**WHAT YOU WILL DO:** Take the lines below between the one holding "The height and width of the screenshot is (480, 1092)." and the one holding "646x514 pixels.", inclusive, and copy them exactly. Add nothing.

**SUPPLIED MATERIAL:**
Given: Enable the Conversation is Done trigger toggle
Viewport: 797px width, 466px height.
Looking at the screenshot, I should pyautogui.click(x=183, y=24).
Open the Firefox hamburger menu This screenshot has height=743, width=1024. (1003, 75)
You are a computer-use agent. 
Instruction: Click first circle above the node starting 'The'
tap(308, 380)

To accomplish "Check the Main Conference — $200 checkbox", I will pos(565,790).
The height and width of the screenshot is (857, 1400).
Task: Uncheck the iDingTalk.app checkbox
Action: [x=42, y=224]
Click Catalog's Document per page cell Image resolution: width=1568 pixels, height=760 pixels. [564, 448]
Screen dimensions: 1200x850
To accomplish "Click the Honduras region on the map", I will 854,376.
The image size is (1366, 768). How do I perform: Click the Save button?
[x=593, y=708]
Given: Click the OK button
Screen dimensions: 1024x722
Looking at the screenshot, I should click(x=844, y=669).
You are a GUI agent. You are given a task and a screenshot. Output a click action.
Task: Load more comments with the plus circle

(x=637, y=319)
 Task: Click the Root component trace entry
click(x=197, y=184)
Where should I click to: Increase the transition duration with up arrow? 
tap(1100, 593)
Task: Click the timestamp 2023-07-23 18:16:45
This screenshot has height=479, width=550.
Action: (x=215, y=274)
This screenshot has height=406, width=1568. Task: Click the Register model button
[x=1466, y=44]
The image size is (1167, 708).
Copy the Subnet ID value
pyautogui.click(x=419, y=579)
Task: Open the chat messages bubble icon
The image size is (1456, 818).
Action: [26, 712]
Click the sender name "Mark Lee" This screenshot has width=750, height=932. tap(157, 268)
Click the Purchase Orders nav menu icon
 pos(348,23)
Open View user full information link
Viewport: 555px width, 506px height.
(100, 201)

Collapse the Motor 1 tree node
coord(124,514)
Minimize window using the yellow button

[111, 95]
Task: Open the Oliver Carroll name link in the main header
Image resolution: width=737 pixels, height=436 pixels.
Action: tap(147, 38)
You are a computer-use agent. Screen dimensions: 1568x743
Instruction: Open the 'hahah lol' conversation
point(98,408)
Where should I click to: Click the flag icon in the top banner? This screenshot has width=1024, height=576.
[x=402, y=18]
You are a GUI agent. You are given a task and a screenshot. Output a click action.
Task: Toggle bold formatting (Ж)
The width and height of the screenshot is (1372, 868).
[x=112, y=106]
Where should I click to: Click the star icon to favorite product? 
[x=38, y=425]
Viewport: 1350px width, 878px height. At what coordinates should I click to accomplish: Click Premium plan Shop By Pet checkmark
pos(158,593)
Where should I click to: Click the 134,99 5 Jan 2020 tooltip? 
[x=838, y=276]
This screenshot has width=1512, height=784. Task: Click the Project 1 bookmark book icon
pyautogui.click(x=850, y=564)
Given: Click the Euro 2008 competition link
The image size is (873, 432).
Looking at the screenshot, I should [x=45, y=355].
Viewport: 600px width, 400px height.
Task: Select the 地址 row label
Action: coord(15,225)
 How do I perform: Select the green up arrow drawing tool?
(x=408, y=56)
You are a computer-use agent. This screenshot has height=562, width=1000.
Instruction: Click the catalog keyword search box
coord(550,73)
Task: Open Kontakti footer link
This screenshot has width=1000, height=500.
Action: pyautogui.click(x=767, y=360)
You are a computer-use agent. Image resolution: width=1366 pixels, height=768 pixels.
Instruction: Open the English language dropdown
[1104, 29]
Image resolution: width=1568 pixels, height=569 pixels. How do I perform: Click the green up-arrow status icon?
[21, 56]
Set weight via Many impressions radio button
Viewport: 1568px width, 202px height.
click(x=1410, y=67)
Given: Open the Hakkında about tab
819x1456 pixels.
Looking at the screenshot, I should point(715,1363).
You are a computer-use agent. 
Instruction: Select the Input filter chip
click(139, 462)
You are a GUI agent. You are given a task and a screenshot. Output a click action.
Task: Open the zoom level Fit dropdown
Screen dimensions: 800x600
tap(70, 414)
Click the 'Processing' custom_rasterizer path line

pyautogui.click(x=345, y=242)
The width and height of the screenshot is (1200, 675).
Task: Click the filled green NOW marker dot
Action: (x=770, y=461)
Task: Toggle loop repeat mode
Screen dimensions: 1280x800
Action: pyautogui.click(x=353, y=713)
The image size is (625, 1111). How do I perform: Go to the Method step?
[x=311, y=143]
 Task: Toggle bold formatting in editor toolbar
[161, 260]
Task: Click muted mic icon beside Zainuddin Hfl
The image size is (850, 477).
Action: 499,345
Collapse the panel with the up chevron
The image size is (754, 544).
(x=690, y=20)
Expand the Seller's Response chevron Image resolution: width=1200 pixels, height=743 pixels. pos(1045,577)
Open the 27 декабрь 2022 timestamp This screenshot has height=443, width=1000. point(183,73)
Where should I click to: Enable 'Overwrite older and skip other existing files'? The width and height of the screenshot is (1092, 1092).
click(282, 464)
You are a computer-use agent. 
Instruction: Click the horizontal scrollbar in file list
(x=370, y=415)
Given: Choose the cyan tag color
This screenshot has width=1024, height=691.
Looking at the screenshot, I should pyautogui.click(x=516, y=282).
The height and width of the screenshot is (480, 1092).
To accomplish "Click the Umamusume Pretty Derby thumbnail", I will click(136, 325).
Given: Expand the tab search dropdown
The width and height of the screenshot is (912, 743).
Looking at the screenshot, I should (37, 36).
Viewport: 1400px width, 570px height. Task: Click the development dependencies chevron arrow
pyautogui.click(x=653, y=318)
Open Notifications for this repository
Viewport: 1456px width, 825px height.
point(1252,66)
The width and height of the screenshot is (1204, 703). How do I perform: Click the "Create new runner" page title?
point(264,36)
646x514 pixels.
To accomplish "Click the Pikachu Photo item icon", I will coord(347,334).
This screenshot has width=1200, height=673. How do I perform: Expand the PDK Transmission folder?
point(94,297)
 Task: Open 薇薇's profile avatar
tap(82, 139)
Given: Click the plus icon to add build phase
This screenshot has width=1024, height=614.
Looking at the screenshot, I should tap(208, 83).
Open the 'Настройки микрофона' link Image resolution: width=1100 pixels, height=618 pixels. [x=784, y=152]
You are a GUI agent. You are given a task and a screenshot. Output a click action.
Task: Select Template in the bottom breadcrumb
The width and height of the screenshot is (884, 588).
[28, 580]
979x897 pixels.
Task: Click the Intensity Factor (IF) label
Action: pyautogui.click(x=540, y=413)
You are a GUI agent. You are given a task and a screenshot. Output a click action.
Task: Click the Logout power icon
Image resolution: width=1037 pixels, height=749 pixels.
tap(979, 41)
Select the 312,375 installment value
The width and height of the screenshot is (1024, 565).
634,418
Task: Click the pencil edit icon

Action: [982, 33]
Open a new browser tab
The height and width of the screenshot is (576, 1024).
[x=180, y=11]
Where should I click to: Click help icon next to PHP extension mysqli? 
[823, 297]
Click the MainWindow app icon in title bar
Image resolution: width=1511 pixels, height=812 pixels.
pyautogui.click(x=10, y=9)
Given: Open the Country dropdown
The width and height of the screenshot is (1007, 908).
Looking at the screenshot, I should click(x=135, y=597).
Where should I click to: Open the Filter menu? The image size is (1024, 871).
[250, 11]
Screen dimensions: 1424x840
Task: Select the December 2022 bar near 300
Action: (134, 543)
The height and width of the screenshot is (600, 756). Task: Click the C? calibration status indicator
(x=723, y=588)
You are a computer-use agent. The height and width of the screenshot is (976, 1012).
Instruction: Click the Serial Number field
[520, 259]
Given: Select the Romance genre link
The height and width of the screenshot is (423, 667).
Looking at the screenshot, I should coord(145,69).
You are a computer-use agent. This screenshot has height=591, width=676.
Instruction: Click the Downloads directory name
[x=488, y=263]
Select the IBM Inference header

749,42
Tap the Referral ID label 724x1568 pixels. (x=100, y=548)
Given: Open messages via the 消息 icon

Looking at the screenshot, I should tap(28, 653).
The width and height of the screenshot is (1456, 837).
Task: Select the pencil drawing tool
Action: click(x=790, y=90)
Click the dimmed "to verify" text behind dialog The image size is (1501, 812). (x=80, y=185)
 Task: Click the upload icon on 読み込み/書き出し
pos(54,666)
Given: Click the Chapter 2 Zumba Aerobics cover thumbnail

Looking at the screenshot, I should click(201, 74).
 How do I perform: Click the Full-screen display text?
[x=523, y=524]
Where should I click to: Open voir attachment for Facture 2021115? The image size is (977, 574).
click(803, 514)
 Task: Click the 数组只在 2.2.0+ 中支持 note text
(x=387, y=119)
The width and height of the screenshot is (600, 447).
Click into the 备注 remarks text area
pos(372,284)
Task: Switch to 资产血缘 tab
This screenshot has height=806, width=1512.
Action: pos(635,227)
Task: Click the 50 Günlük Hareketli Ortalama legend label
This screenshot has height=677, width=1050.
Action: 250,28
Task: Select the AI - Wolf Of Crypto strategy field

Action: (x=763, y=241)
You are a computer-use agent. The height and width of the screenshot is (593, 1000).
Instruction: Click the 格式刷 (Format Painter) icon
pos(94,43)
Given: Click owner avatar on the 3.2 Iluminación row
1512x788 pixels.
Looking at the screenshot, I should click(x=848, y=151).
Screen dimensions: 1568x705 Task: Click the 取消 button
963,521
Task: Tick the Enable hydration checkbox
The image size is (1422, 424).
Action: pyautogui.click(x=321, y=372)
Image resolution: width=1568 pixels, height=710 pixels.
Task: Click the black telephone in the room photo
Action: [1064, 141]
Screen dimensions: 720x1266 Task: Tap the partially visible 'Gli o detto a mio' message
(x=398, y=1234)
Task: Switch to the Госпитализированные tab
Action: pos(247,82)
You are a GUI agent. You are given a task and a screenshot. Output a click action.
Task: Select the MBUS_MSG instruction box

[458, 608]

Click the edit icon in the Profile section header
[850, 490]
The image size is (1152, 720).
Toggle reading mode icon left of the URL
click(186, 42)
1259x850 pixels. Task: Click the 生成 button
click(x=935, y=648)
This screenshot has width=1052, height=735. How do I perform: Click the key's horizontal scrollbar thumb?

**OUTPUT OF THE TASK:**
The height and width of the screenshot is (480, 1092).
To accomplish "Click the Umamusume Pretty Derby thumbnail", I will click(136, 325).
Given: Expand the tab search dropdown
The width and height of the screenshot is (912, 743).
Looking at the screenshot, I should (37, 36).
Viewport: 1400px width, 570px height. Task: Click the development dependencies chevron arrow
pyautogui.click(x=653, y=318)
Open Notifications for this repository
Viewport: 1456px width, 825px height.
point(1252,66)
The width and height of the screenshot is (1204, 703). How do I perform: Click the "Create new runner" page title?
point(264,36)
646x514 pixels.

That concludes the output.